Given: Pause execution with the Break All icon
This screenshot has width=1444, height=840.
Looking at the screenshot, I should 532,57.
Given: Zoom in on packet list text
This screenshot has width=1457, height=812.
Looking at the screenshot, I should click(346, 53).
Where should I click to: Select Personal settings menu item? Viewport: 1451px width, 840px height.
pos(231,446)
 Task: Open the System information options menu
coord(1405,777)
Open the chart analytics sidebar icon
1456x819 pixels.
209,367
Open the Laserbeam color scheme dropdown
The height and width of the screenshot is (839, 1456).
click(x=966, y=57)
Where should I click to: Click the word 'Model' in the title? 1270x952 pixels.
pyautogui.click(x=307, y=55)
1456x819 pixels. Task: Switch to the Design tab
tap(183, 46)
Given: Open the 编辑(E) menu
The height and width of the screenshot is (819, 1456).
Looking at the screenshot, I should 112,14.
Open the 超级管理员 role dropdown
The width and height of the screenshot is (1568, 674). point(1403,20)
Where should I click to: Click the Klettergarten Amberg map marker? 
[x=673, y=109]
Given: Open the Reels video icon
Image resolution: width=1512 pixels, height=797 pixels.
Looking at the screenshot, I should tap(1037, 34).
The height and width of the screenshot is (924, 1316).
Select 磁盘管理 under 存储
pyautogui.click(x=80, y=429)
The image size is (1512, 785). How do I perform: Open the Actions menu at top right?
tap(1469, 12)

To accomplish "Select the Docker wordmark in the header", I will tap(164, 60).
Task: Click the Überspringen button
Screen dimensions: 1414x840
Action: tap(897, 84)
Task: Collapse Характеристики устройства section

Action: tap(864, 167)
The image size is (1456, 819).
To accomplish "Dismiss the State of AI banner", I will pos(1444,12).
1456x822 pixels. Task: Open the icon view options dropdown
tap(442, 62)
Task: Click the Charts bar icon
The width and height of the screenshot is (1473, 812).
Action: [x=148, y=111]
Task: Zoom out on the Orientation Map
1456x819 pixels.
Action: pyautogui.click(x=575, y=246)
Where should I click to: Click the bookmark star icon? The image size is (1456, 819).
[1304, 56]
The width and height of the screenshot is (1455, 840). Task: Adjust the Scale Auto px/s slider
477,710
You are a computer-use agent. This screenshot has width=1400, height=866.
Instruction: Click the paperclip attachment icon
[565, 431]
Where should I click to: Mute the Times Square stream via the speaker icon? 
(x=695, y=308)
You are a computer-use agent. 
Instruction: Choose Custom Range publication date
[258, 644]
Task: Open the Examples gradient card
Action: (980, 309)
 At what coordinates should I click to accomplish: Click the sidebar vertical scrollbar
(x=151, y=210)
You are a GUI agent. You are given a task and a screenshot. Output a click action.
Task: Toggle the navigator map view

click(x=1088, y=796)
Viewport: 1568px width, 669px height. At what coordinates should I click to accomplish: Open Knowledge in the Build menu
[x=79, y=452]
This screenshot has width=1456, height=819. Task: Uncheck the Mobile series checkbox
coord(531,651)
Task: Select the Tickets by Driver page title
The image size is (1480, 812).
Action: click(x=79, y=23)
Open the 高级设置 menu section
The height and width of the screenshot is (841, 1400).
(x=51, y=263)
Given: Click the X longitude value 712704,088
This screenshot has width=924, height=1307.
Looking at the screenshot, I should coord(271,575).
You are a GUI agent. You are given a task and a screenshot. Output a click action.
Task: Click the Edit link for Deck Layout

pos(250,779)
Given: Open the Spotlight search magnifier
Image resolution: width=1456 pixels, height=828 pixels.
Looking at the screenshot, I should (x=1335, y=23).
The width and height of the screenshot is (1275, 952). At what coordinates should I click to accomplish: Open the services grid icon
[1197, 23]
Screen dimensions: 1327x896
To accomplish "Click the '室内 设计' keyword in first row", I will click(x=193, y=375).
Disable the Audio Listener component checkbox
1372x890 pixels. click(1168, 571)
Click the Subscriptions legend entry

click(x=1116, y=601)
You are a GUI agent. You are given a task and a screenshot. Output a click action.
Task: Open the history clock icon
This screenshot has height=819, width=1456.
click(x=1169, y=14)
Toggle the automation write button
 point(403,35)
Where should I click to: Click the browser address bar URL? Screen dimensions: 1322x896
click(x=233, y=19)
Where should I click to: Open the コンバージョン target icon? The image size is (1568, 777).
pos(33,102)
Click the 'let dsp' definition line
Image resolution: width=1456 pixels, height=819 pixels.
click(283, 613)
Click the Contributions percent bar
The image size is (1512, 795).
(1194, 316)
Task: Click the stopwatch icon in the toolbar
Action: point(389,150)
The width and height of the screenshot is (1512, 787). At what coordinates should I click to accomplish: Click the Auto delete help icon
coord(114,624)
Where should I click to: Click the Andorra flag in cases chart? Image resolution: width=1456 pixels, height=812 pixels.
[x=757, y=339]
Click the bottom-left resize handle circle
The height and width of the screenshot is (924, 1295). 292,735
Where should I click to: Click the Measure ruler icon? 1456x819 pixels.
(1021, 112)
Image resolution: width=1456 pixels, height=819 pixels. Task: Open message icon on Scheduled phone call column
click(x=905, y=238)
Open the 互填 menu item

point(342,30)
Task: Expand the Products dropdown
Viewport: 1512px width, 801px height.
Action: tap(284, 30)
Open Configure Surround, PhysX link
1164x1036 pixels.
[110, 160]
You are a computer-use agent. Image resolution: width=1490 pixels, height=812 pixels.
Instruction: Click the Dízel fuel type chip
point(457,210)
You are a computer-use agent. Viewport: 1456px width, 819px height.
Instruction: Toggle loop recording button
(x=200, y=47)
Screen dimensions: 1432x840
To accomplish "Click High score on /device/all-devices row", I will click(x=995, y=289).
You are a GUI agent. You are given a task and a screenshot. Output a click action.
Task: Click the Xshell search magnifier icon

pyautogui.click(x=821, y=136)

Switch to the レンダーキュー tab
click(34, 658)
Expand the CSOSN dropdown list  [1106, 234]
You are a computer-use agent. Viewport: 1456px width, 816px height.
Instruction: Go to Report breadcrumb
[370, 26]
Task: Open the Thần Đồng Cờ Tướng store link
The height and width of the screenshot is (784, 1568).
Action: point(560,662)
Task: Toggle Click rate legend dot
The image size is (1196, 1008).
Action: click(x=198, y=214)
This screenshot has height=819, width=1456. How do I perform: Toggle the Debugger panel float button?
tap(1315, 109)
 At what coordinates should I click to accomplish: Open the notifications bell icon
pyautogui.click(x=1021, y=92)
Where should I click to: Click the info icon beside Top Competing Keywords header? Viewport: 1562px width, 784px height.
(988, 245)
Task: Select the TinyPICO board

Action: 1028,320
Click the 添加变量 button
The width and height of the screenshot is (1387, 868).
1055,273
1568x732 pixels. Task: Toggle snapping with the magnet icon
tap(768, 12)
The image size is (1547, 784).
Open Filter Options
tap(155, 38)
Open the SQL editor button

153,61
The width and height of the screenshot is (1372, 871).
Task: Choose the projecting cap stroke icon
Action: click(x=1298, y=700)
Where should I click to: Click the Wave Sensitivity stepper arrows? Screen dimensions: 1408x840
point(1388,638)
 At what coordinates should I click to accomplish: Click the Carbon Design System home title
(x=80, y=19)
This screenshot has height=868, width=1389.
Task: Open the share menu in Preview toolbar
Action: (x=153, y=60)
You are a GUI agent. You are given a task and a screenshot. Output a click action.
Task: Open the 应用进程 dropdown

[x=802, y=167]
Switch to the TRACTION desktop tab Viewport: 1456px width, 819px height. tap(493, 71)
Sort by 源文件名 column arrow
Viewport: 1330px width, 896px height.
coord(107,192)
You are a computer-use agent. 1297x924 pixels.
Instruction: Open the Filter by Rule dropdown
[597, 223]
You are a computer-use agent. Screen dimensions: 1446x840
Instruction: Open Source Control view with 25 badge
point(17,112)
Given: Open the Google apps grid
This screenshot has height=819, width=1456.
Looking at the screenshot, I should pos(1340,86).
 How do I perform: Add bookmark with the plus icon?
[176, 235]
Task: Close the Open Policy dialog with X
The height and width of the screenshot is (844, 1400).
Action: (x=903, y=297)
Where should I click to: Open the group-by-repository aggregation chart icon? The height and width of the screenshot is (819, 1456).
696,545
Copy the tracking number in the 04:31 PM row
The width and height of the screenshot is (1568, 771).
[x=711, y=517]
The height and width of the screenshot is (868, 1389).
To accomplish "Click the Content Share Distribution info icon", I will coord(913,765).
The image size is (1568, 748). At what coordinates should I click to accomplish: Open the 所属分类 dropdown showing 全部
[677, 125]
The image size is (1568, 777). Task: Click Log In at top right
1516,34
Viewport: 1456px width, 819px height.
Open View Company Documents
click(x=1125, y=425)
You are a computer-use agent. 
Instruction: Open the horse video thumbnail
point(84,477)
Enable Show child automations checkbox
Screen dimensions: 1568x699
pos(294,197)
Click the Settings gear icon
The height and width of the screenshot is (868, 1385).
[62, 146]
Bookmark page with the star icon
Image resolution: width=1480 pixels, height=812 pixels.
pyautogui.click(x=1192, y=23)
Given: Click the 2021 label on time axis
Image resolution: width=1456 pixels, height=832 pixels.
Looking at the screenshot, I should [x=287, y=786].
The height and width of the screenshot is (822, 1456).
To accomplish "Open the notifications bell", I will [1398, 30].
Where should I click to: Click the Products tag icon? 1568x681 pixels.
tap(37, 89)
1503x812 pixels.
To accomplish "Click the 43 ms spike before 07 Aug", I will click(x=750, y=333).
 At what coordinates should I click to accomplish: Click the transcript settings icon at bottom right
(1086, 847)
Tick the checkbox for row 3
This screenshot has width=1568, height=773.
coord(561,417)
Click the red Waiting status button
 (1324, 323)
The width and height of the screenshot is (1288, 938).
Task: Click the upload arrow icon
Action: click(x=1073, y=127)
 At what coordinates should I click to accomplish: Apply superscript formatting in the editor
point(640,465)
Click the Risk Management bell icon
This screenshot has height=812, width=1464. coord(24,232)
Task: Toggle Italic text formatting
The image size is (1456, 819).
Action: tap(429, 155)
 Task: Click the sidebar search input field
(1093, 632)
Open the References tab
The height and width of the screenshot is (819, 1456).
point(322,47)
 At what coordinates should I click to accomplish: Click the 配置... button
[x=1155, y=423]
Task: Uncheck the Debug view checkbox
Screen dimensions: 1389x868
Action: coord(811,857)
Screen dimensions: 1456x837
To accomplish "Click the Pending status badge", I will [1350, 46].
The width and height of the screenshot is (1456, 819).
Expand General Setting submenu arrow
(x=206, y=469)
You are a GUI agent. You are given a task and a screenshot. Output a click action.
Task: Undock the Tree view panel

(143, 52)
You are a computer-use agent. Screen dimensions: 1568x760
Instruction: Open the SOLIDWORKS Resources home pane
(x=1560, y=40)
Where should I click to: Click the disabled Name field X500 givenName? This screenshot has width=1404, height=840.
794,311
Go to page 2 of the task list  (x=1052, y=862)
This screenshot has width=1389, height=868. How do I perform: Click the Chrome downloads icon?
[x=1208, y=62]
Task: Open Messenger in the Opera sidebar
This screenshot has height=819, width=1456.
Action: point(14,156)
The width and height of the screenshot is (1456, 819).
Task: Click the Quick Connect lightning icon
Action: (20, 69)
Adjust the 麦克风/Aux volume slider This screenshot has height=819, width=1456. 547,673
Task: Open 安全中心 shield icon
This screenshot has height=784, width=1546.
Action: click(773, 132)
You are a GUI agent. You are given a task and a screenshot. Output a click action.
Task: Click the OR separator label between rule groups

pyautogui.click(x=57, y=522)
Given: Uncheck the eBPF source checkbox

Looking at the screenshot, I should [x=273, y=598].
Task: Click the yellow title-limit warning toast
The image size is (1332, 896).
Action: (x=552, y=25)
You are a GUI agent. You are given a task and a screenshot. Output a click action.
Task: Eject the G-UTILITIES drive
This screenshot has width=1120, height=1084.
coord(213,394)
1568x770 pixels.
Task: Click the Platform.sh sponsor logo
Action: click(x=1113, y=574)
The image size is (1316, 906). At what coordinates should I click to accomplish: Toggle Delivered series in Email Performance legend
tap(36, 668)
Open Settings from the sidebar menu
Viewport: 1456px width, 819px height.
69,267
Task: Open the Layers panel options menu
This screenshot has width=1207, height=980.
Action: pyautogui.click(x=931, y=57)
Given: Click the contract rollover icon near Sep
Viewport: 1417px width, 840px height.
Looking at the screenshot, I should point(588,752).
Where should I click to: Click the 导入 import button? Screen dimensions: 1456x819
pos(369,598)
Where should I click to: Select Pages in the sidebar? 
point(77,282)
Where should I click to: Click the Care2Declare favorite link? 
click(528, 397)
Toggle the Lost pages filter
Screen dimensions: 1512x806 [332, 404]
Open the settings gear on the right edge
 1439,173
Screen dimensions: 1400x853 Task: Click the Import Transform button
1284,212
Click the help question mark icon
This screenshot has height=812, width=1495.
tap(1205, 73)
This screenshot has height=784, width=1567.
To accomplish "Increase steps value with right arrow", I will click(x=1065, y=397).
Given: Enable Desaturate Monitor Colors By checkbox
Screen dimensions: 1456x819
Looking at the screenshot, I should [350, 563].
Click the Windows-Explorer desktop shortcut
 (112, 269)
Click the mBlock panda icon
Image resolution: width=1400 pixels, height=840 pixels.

THE TASK.
Find the word "Zoom" in the data and show each line that holds it.

FINISHED TASK.
Given: Zoom in on packet list text
Task: Zoom out on the Orientation Map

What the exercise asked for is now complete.